Your task
All lines below are to be transcribed exactly.
::::::::::
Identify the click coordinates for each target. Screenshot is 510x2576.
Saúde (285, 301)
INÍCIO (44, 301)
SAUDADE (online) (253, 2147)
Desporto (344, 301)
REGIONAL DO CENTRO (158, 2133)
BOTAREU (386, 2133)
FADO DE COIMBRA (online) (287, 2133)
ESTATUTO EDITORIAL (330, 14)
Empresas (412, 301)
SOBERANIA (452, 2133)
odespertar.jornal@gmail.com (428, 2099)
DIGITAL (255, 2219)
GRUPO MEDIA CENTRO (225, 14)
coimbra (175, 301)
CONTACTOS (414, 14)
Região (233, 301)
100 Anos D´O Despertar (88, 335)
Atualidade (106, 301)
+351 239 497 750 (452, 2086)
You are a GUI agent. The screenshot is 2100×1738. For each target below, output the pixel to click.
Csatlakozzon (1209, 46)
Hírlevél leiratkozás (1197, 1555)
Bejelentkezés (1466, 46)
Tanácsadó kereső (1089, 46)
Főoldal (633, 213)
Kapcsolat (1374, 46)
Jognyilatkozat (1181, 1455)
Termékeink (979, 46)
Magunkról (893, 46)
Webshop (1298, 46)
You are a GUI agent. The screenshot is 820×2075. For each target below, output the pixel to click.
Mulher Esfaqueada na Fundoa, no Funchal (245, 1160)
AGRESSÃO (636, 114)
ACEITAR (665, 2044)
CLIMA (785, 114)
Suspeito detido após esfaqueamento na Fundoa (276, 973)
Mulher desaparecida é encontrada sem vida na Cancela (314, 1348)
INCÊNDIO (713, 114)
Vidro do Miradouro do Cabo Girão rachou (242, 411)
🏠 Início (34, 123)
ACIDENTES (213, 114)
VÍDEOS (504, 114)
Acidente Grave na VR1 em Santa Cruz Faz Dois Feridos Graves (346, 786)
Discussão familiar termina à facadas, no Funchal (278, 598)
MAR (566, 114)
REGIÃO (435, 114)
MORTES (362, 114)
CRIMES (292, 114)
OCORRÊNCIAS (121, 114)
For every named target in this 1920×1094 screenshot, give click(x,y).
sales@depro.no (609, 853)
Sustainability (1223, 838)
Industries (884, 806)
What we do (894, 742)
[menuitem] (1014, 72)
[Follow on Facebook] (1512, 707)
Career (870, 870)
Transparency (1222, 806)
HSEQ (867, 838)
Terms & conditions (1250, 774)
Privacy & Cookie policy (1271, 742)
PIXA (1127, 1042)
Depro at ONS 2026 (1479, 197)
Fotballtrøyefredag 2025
::::::::::
Reply to the task
Identify the click coordinates for each target. Screenshot is 510x2576.
Saúde (285, 301)
INÍCIO (44, 301)
SAUDADE (online) (253, 2147)
Desporto (344, 301)
REGIONAL DO CENTRO (158, 2133)
BOTAREU (386, 2133)
FADO DE COIMBRA (online) (287, 2133)
ESTATUTO EDITORIAL (330, 14)
Empresas (412, 301)
SOBERANIA (452, 2133)
odespertar.jornal@gmail.com (428, 2099)
DIGITAL (255, 2219)
GRUPO MEDIA CENTRO (225, 14)
coimbra (175, 301)
CONTACTOS (414, 14)
Região (233, 301)
100 Anos D´O Despertar (88, 335)
Atualidade (106, 301)
+351 239 497 750 (452, 2086)
You are a GUI agent. The screenshot is 2100×1738. For each target below, output the pixel to click.
Csatlakozzon (1209, 46)
Hírlevél leiratkozás (1197, 1555)
Bejelentkezés (1466, 46)
Tanácsadó kereső (1089, 46)
Főoldal (633, 213)
Kapcsolat (1374, 46)
Jognyilatkozat (1181, 1455)
Termékeink (979, 46)
Magunkról (893, 46)
Webshop (1298, 46)
You are a GUI agent. The screenshot is 820×2075. For each target below, output the pixel to click.
Mulher Esfaqueada na Fundoa, no Funchal (245, 1160)
AGRESSÃO (636, 114)
ACEITAR (665, 2044)
CLIMA (785, 114)
Suspeito detido após esfaqueamento na Fundoa (276, 973)
Mulher desaparecida é encontrada sem vida na Cancela (314, 1348)
INCÊNDIO (713, 114)
Vidro do Miradouro do Cabo Girão rachou (242, 411)
🏠 Início (34, 123)
ACIDENTES (213, 114)
VÍDEOS (504, 114)
Acidente Grave na VR1 em Santa Cruz Faz Dois Feridos Graves (346, 786)
Discussão familiar termina à facadas, no Funchal (278, 598)
MAR (566, 114)
REGIÃO (435, 114)
MORTES (362, 114)
CRIMES (292, 114)
OCORRÊNCIAS (121, 114)
For every named target in this 1920×1094 screenshot, give click(x,y).
sales@depro.no (609, 853)
Sustainability (1223, 838)
Industries (884, 806)
What we do (894, 742)
[menuitem] (1014, 72)
[Follow on Facebook] (1512, 707)
Career (870, 870)
Transparency (1222, 806)
HSEQ (867, 838)
Terms & conditions (1250, 774)
Privacy & Cookie policy (1271, 742)
PIXA (1127, 1042)
Depro at ONS 2026 (1479, 197)
Fotballtrøyefredag 2025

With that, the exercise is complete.